▶ _Geselecteerde tekst_:
En dan is er nog een vraag die velen zich stellen: hoe zit dat met het voedsel en het water ginds? Eén van de andere mooie gebeurtenissen van deze opstand, is dat de waarde van geld op dit moment aan het verdwijnen is. Libië is een land dat grotendeels afhankelijk is van invoer van voedingswaren, en voedsel komt ook nu nog grotendeels over de Egyptische grens naar hen toe. Net zoals vanuit Egypte, is het ook in de bevrijde steden en aan het front heel simpel: wie geen geld meer heeft, betaalt niet.
Maar waarvoor strijden ze?

▶ _Opgave 1_:
Over welke grens komt het voedsel volgens de tekst over de opstand in Libië nog grotendeels binnen?
▶ _Opgave 2_:
Schrijf uit de tekst over de opstand in Libië woord voor woord het stuk over van "En dan is er" tot "heeft, betaalt niet.".

▶ _Fragmenten uit items_:

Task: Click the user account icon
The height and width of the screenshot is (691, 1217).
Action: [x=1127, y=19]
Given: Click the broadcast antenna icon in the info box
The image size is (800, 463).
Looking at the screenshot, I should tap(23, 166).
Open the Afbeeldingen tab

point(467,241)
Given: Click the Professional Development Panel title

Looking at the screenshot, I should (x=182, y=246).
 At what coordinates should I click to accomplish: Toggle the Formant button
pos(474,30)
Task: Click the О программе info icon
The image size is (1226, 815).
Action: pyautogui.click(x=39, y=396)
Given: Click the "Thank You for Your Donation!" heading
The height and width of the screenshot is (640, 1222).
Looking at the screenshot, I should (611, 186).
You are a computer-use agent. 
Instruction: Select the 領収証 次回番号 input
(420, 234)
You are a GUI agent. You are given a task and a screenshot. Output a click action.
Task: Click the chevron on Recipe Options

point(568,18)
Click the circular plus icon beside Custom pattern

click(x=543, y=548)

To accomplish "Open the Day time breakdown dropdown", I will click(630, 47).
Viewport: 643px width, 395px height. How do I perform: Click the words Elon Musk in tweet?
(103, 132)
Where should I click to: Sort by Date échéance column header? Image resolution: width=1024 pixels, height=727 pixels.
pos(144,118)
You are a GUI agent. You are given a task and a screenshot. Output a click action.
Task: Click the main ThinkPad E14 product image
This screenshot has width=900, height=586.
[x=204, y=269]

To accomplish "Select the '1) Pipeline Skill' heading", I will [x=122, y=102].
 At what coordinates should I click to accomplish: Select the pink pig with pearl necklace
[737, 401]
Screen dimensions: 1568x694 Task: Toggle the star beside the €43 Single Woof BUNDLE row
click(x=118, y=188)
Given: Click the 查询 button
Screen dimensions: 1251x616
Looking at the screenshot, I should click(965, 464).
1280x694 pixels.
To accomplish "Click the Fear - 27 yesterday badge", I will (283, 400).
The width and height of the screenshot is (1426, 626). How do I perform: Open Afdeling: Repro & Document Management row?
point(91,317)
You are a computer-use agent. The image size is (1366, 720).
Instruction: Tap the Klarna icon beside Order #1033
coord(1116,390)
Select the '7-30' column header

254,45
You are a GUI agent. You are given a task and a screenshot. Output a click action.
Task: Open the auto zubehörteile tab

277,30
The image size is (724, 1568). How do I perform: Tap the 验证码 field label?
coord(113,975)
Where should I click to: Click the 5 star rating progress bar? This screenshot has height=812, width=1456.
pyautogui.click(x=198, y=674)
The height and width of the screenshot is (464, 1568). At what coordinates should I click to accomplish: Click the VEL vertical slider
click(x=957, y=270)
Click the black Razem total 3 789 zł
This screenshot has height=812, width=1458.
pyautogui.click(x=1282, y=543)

▶ _Antwoord 1_:
Over de Egyptische grens.

▶ _Antwoord 2_:
En dan is er nog een vraag die velen zich stellen: hoe zit dat met het voedsel en het water ginds? Eén van de andere mooie gebeurtenissen van deze opstand, is dat de waarde van geld op dit moment aan het verdwijnen is. Libië is een land dat grotendeels afhankelijk is van invoer van voedingswaren, en voedsel komt ook nu nog grotendeels over de Egyptische grens naar hen toe. Net zoals vanuit Egypte, is het ook in de bevrijde steden en aan het front heel simpel: wie geen geld meer heeft, betaalt niet.